■ Task brief ■
Keep only the lines of the data below that contain "Given", and copy them.

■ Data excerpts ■
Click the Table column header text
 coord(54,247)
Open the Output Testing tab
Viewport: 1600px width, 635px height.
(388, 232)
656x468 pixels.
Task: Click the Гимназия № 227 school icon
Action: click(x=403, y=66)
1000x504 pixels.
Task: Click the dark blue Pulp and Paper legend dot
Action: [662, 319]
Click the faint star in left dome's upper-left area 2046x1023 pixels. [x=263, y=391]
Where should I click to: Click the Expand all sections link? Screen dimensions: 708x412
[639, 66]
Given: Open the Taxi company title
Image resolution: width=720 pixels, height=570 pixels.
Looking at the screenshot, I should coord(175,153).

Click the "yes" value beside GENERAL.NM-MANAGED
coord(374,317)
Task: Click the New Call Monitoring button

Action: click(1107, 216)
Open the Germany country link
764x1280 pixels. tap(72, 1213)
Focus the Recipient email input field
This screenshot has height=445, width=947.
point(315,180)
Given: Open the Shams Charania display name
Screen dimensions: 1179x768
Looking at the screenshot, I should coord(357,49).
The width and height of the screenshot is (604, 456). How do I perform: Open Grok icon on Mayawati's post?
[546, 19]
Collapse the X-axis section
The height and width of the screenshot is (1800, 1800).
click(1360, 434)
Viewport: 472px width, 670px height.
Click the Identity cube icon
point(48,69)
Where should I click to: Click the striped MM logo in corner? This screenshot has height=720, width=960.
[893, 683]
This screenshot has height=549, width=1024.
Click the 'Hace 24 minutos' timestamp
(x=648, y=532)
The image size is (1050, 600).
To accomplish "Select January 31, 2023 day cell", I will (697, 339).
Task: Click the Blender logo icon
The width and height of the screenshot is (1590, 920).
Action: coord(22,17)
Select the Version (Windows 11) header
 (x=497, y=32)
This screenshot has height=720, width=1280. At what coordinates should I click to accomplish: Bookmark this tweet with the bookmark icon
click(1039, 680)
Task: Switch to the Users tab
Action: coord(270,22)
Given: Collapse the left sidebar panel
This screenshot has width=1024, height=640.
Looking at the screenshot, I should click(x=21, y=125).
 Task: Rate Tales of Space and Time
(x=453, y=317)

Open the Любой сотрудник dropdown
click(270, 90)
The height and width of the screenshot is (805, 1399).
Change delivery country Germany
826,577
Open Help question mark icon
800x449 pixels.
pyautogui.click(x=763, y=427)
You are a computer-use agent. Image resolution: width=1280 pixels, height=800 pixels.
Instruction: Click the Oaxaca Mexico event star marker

■ Result of the exercise ■
Given: Open the Taxi company title
Given: Open the Shams Charania display name
Given: Collapse the left sidebar panel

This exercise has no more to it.